[MATERIAL FOR THIS TASK]

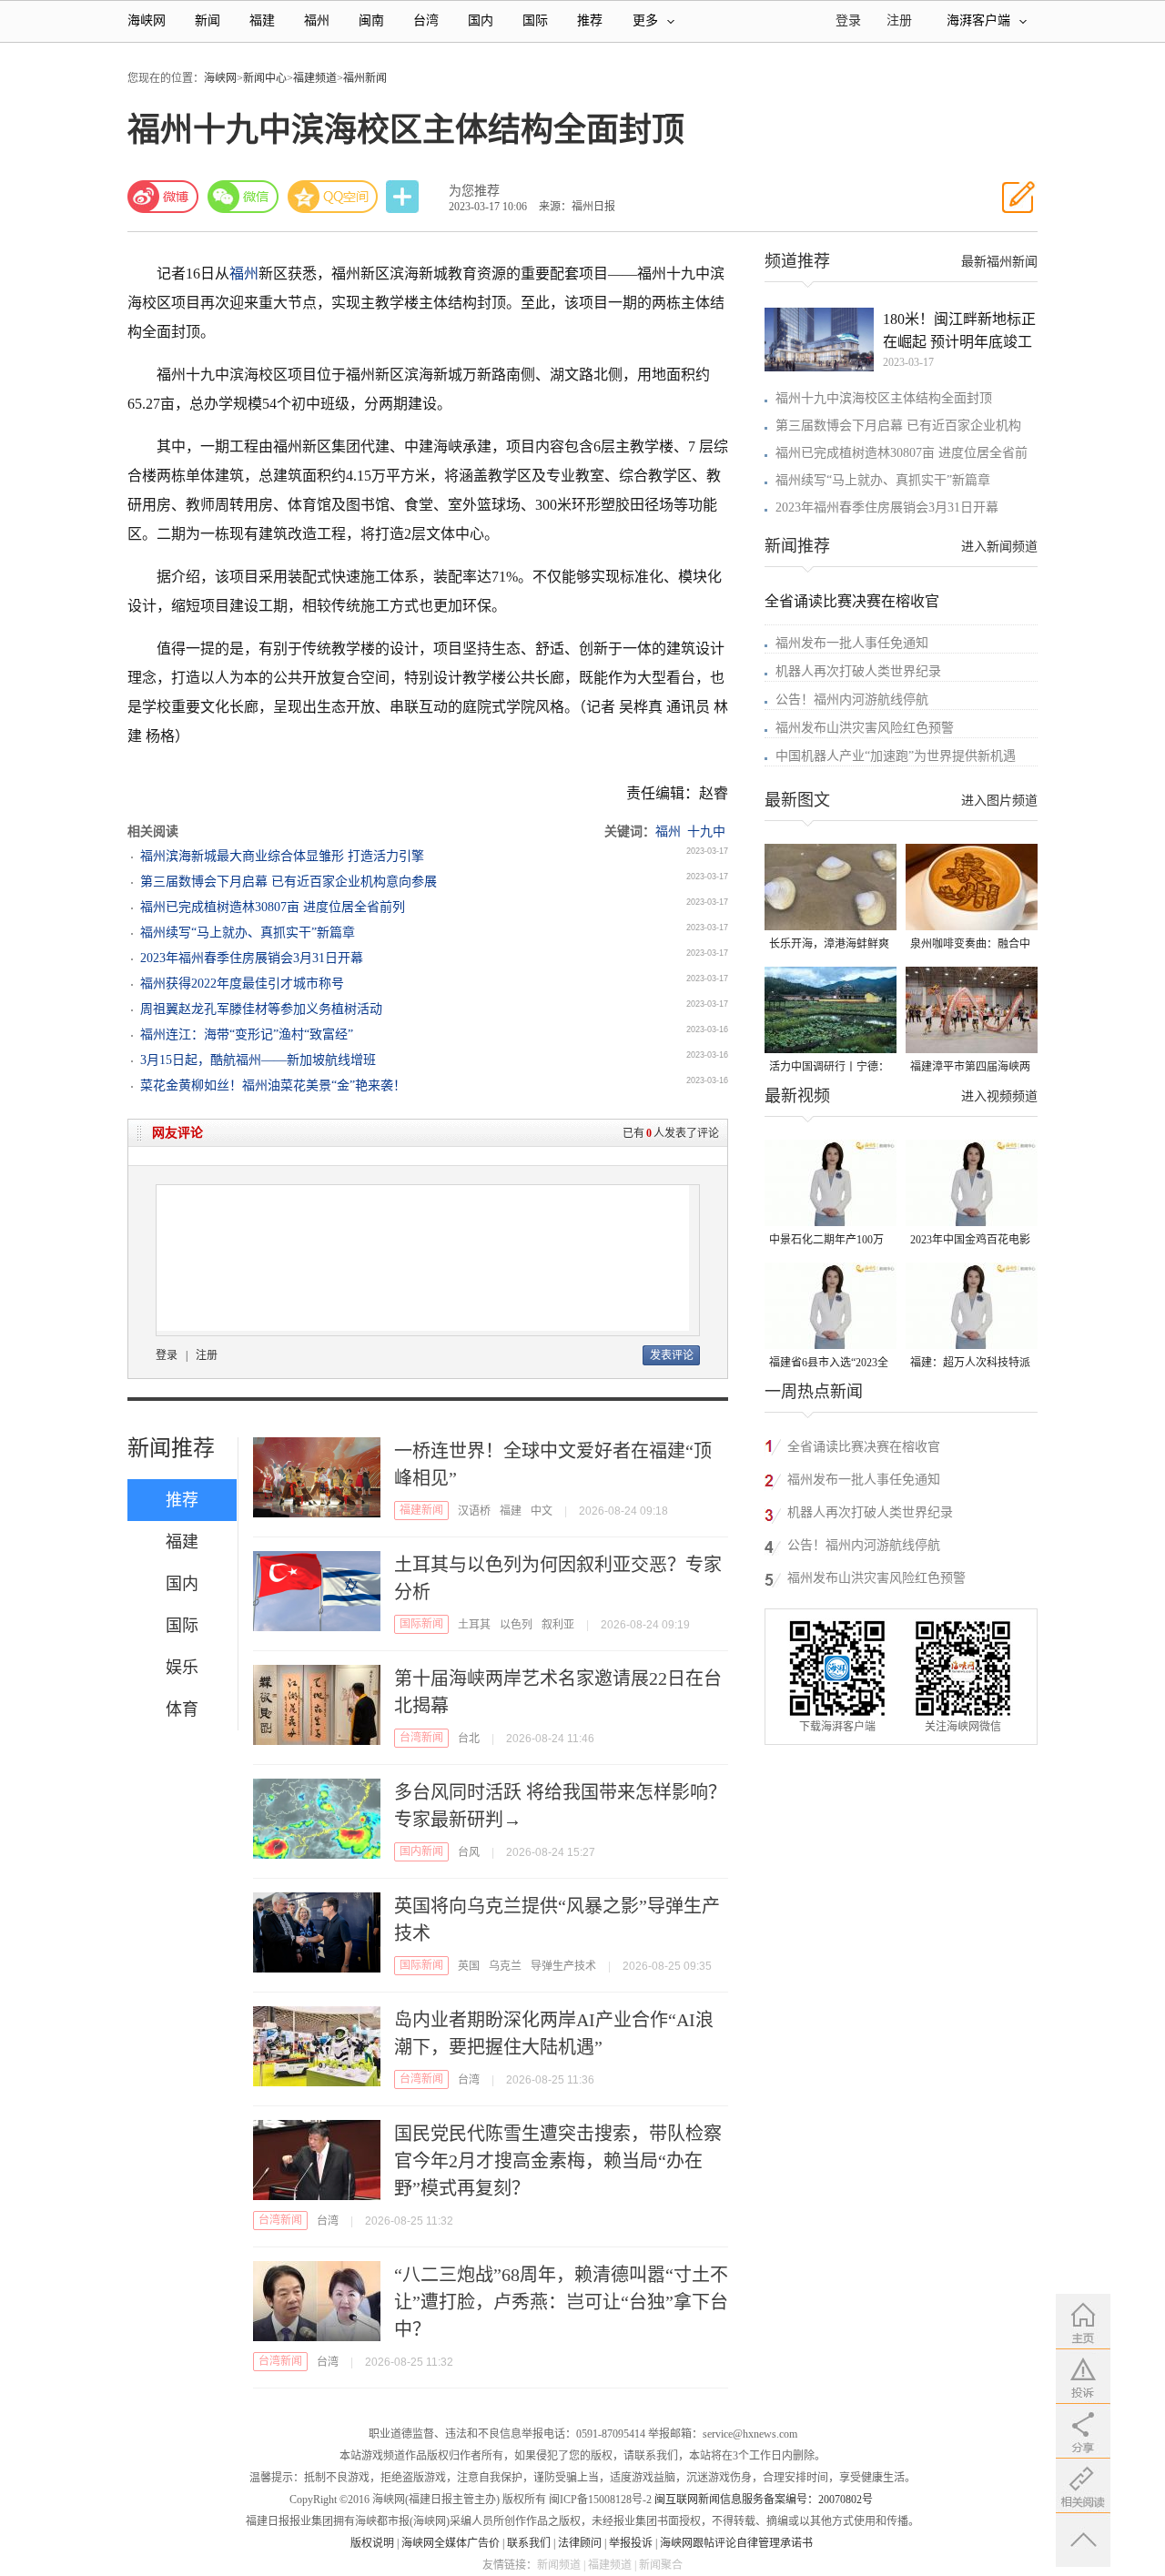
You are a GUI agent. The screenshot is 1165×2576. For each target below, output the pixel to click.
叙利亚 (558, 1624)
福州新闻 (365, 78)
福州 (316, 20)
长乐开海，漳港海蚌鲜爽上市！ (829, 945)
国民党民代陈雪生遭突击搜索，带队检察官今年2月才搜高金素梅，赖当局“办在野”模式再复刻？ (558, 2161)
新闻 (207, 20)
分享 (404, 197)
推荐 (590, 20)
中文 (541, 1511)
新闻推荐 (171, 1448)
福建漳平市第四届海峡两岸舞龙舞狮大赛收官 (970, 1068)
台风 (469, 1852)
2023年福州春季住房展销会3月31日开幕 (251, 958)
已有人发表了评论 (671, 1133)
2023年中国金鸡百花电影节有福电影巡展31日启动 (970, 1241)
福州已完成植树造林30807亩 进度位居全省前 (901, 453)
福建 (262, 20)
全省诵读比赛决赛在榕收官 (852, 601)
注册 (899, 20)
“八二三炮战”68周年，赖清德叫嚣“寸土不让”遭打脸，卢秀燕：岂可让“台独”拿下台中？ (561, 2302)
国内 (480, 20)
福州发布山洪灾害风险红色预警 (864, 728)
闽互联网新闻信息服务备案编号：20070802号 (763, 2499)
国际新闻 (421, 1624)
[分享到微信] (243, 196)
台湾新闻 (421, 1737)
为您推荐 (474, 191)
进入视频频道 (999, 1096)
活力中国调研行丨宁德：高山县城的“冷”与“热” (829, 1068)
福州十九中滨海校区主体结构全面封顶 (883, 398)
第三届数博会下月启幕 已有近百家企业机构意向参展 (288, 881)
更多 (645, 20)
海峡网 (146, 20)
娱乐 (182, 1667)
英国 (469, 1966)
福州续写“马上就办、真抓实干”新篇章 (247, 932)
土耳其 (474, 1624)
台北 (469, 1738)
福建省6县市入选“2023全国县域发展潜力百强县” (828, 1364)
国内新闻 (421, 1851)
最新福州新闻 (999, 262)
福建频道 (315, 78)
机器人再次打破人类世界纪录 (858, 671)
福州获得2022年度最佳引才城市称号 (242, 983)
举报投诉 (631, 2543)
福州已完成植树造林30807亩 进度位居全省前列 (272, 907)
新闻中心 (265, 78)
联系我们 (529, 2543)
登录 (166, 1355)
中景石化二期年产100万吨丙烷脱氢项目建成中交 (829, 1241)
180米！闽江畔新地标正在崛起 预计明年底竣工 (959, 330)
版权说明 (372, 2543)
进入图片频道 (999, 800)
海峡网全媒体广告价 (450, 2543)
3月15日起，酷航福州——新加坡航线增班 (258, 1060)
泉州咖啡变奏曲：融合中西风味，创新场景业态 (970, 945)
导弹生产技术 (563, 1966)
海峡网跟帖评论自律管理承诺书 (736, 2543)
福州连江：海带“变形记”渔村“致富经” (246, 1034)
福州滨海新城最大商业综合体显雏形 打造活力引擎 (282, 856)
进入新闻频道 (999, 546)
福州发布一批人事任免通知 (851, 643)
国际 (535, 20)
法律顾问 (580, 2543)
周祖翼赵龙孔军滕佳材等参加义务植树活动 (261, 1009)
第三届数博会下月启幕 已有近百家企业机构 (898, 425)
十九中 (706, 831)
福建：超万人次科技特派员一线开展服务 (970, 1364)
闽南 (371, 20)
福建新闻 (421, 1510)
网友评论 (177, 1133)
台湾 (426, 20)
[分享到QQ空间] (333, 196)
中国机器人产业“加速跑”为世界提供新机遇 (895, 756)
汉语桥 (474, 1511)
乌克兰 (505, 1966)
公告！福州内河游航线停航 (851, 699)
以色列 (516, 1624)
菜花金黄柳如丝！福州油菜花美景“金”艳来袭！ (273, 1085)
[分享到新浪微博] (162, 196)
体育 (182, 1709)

[/MATERIAL FOR THIS TASK]

**YOUR TASK**.
Without any picture, return exactly the lines of the records above from the first through the line that contains "2023年中国金鸡百花电影节有福电影巡展31日启动 (970, 1241)".

**OUTPUT FOR THIS TASK**.
You are a GUI agent. The screenshot is 1165×2576. For each target below, output the pixel to click.
叙利亚 (558, 1624)
福州新闻 (365, 78)
福州 (316, 20)
长乐开海，漳港海蚌鲜爽上市！ (829, 945)
国民党民代陈雪生遭突击搜索，带队检察官今年2月才搜高金素梅，赖当局“办在野”模式再复刻？ (558, 2161)
新闻 (207, 20)
分享 (404, 197)
推荐 (590, 20)
中文 (541, 1511)
新闻推荐 (171, 1448)
福建漳平市第四届海峡两岸舞龙舞狮大赛收官 (970, 1068)
台风 (469, 1852)
2023年福州春季住房展销会3月31日开幕 (251, 958)
已有人发表了评论 (671, 1133)
2023年中国金鸡百花电影节有福电影巡展31日启动 (970, 1241)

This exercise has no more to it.